> **AIM OF THE EXERCISE**: The full listing should be duplicated word for word.

> **DATA**:
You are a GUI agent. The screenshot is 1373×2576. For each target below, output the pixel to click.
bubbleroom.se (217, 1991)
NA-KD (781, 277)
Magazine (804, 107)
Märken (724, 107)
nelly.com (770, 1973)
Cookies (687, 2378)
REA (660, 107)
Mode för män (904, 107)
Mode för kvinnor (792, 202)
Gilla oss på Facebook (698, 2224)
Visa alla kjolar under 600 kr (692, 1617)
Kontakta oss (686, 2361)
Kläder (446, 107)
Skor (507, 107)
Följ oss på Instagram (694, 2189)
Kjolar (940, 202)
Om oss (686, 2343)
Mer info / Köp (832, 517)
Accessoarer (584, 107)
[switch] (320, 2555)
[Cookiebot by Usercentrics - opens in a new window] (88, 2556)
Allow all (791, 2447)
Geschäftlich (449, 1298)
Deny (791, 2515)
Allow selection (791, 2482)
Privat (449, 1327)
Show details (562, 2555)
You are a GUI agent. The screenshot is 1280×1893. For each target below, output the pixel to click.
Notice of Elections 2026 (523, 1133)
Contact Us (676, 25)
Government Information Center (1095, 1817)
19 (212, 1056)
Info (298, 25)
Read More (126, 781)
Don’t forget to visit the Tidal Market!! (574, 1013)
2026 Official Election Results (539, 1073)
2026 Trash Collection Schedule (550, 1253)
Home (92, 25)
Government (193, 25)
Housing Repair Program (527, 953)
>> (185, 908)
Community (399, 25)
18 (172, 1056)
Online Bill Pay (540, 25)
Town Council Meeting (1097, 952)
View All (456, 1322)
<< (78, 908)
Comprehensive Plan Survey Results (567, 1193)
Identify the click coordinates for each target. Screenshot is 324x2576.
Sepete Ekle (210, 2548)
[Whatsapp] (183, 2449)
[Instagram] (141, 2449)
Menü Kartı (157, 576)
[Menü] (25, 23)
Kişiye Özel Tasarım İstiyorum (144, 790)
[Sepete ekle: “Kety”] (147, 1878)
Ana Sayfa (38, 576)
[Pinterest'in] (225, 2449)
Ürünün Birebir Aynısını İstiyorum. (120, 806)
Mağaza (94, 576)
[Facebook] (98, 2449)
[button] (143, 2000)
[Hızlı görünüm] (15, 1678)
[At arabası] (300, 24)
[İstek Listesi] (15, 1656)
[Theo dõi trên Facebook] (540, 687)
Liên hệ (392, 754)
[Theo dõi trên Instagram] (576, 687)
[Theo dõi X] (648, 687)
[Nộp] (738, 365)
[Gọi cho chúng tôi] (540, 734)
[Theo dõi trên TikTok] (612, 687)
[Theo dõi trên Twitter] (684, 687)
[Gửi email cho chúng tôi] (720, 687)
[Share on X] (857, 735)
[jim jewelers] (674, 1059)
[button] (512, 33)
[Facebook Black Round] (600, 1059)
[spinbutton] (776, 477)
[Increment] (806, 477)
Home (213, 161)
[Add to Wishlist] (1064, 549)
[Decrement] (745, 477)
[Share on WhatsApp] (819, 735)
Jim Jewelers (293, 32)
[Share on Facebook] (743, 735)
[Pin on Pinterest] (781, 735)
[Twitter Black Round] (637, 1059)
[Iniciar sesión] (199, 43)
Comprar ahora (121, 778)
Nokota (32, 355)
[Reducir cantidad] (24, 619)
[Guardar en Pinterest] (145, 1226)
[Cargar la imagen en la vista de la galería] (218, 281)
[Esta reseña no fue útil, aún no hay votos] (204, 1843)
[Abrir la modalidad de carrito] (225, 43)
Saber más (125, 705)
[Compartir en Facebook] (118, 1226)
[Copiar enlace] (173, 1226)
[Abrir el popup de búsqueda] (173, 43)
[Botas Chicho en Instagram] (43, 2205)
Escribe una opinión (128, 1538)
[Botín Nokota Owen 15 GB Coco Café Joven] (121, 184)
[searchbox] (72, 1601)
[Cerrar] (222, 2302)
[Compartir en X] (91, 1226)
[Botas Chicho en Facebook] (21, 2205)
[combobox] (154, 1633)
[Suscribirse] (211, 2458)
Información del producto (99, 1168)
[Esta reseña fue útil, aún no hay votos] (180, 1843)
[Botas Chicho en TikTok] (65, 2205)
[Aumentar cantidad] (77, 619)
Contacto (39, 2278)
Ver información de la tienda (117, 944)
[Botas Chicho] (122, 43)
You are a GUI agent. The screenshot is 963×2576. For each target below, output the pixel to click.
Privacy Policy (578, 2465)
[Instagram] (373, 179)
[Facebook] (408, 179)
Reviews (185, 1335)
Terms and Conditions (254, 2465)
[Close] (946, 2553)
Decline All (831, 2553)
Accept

> **THE ANSWER**:
You are a GUI agent. The screenshot is 1373×2576. For each target below, output the pixel to click.
bubbleroom.se (217, 1991)
NA-KD (781, 277)
Magazine (804, 107)
Märken (724, 107)
nelly.com (770, 1973)
Cookies (687, 2378)
REA (660, 107)
Mode för män (904, 107)
Mode för kvinnor (792, 202)
Gilla oss på Facebook (698, 2224)
Visa alla kjolar under 600 kr (692, 1617)
Kontakta oss (686, 2361)
Kläder (446, 107)
Skor (507, 107)
Följ oss på Instagram (694, 2189)
Kjolar (940, 202)
Om oss (686, 2343)
Mer info / Köp (832, 517)
Accessoarer (584, 107)
[switch] (320, 2555)
[Cookiebot by Usercentrics - opens in a new window] (88, 2556)
Allow all (791, 2447)
Geschäftlich (449, 1298)
Deny (791, 2515)
Allow selection (791, 2482)
Privat (449, 1327)
Show details (562, 2555)
You are a GUI agent. The screenshot is 1280×1893. For each target below, output the pixel to click.
Notice of Elections 2026 (523, 1133)
Contact Us (676, 25)
Government Information Center (1095, 1817)
19 (212, 1056)
Info (298, 25)
Read More (126, 781)
Don’t forget to visit the Tidal Market!! (574, 1013)
2026 Official Election Results (539, 1073)
2026 Trash Collection Schedule (550, 1253)
Home (92, 25)
Government (193, 25)
Housing Repair Program (527, 953)
>> (185, 908)
Community (399, 25)
18 (172, 1056)
Online Bill Pay (540, 25)
Town Council Meeting (1097, 952)
View All (456, 1322)
<< (78, 908)
Comprehensive Plan Survey Results (567, 1193)
Identify the click coordinates for each target. Screenshot is 324x2576.
Sepete Ekle (210, 2548)
[Whatsapp] (183, 2449)
[Instagram] (141, 2449)
Menü Kartı (157, 576)
[Menü] (25, 23)
Kişiye Özel Tasarım İstiyorum (144, 790)
[Sepete ekle: “Kety”] (147, 1878)
Ana Sayfa (38, 576)
[Pinterest'in] (225, 2449)
Ürünün Birebir Aynısını İstiyorum. (120, 806)
Mağaza (94, 576)
[Facebook] (98, 2449)
[button] (143, 2000)
[Hızlı görünüm] (15, 1678)
[At arabası] (300, 24)
[İstek Listesi] (15, 1656)
[Theo dõi trên Facebook] (540, 687)
Liên hệ (392, 754)
[Theo dõi trên Instagram] (576, 687)
[Theo dõi X] (648, 687)
[Nộp] (738, 365)
[Gọi cho chúng tôi] (540, 734)
[Theo dõi trên TikTok] (612, 687)
[Theo dõi trên Twitter] (684, 687)
[Gửi email cho chúng tôi] (720, 687)
[Share on X] (857, 735)
[jim jewelers] (674, 1059)
[button] (512, 33)
[Facebook Black Round] (600, 1059)
[spinbutton] (776, 477)
[Increment] (806, 477)
Home (213, 161)
[Add to Wishlist] (1064, 549)
[Decrement] (745, 477)
[Share on WhatsApp] (819, 735)
Jim Jewelers (293, 32)
[Share on Facebook] (743, 735)
[Pin on Pinterest] (781, 735)
[Twitter Black Round] (637, 1059)
[Iniciar sesión] (199, 43)
Comprar ahora (121, 778)
Nokota (32, 355)
[Reducir cantidad] (24, 619)
[Guardar en Pinterest] (145, 1226)
[Cargar la imagen en la vista de la galería] (218, 281)
[Esta reseña no fue útil, aún no hay votos] (204, 1843)
[Abrir la modalidad de carrito] (225, 43)
Saber más (125, 705)
[Compartir en Facebook] (118, 1226)
[Copiar enlace] (173, 1226)
[Abrir el popup de búsqueda] (173, 43)
[Botas Chicho en Instagram] (43, 2205)
Escribe una opinión (128, 1538)
[Botín Nokota Owen 15 GB Coco Café Joven] (121, 184)
[searchbox] (72, 1601)
[Cerrar] (222, 2302)
[Compartir en X] (91, 1226)
[Botas Chicho en Facebook] (21, 2205)
[combobox] (154, 1633)
[Suscribirse] (211, 2458)
Información del producto (99, 1168)
[Esta reseña fue útil, aún no hay votos] (180, 1843)
[Botas Chicho en TikTok] (65, 2205)
[Aumentar cantidad] (77, 619)
Contacto (39, 2278)
Ver información de la tienda (117, 944)
[Botas Chicho] (122, 43)
You are a GUI agent. The screenshot is 963×2576. For each target below, output the pixel to click.
Privacy Policy (578, 2465)
[Instagram] (373, 179)
[Facebook] (408, 179)
Reviews (185, 1335)
Terms and Conditions (254, 2465)
[Close] (946, 2553)
Decline All (831, 2553)
Accept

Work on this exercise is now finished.